_Information provided_
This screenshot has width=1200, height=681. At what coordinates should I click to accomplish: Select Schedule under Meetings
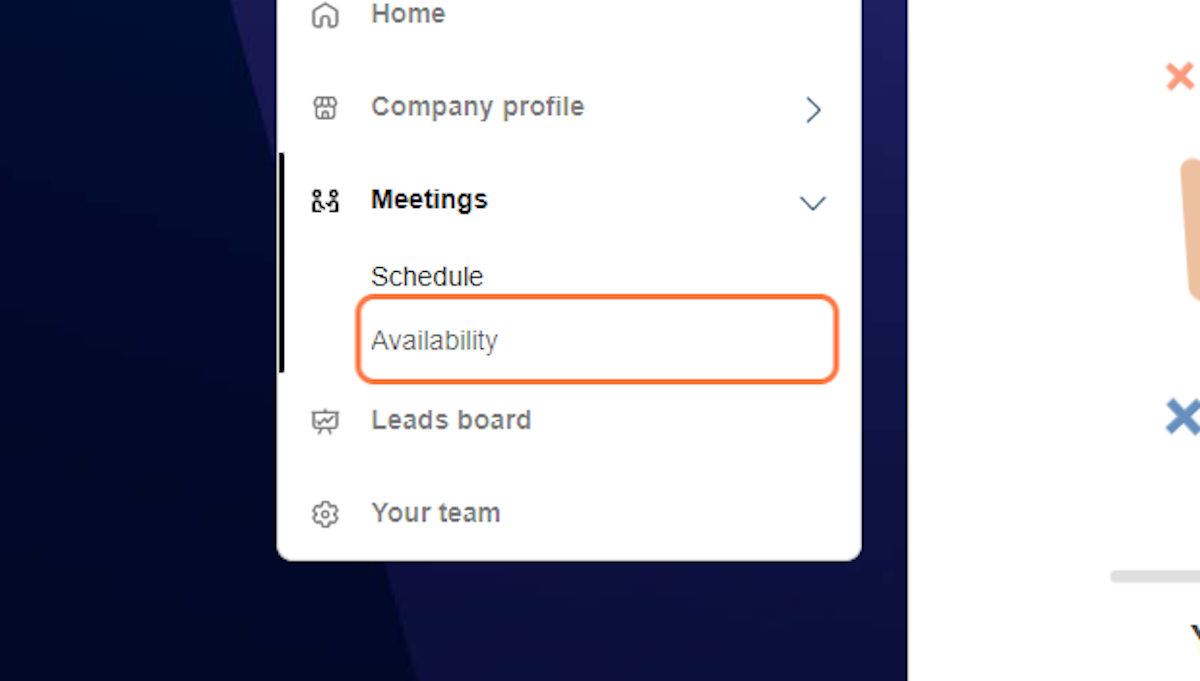click(427, 277)
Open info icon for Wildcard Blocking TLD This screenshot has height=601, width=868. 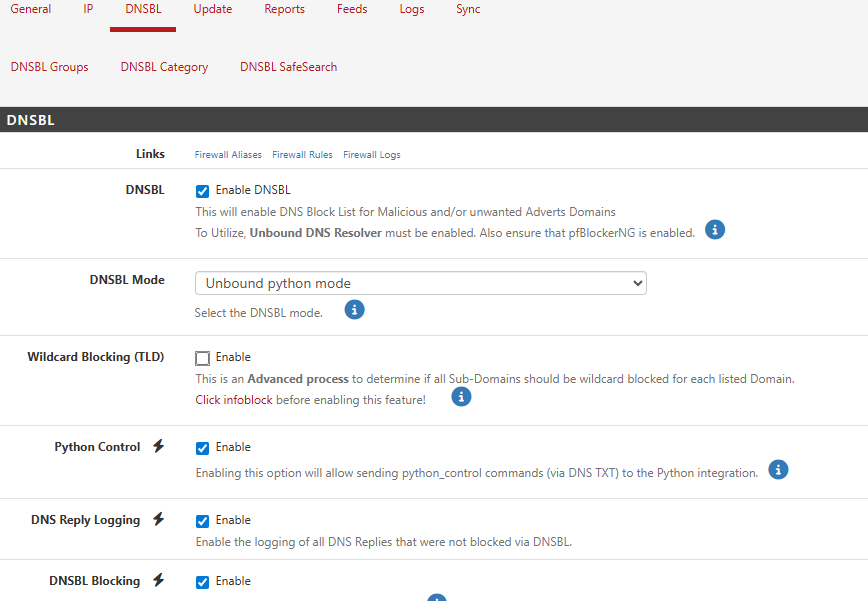[461, 397]
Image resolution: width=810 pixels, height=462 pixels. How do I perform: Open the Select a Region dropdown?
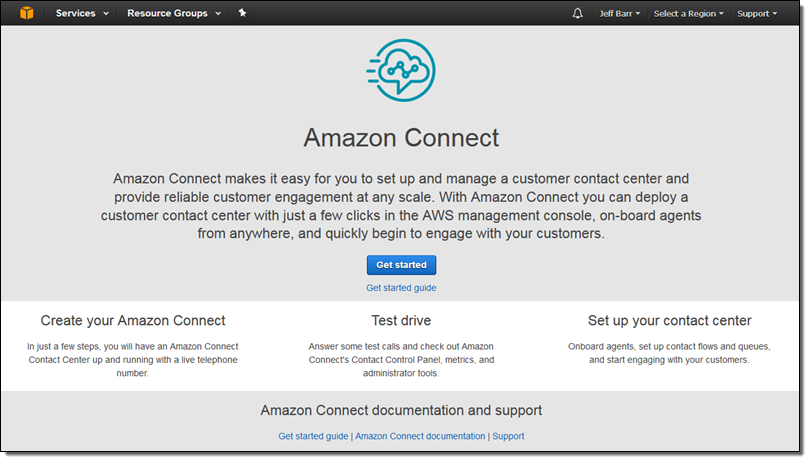(688, 14)
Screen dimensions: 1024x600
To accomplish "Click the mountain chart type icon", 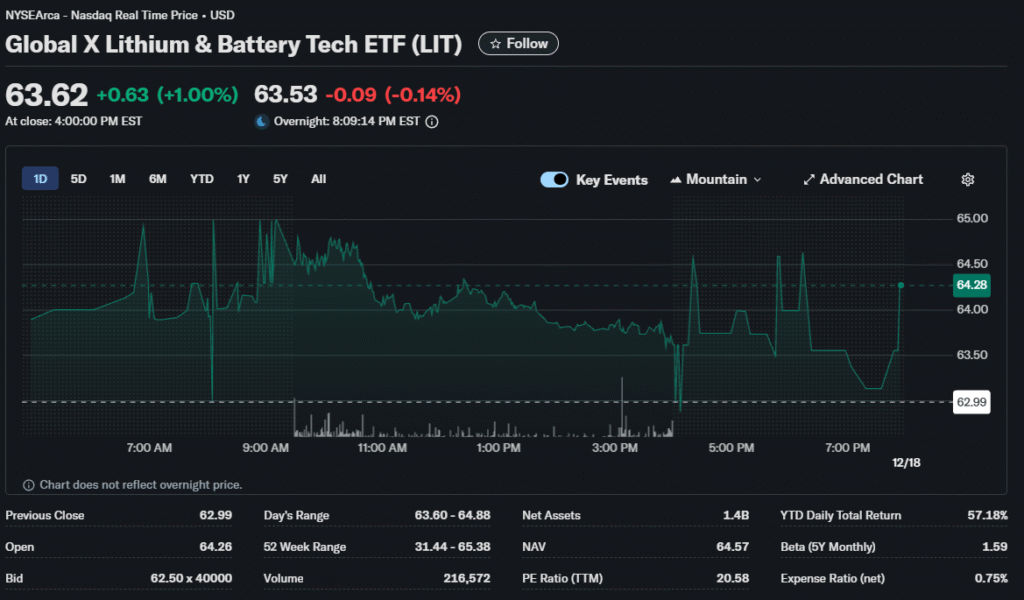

_Exercise details_
Restate word for word the lines running from the one with "Image resolution: width=810" to the end of the entries; pictures are to be left out.

_Solution for this task_
Image resolution: width=810 pixels, height=462 pixels. How do I perform: Open the Select a Region dropdown?
(688, 14)
Screen dimensions: 1024x600
To accomplish "Click the mountain chart type icon", 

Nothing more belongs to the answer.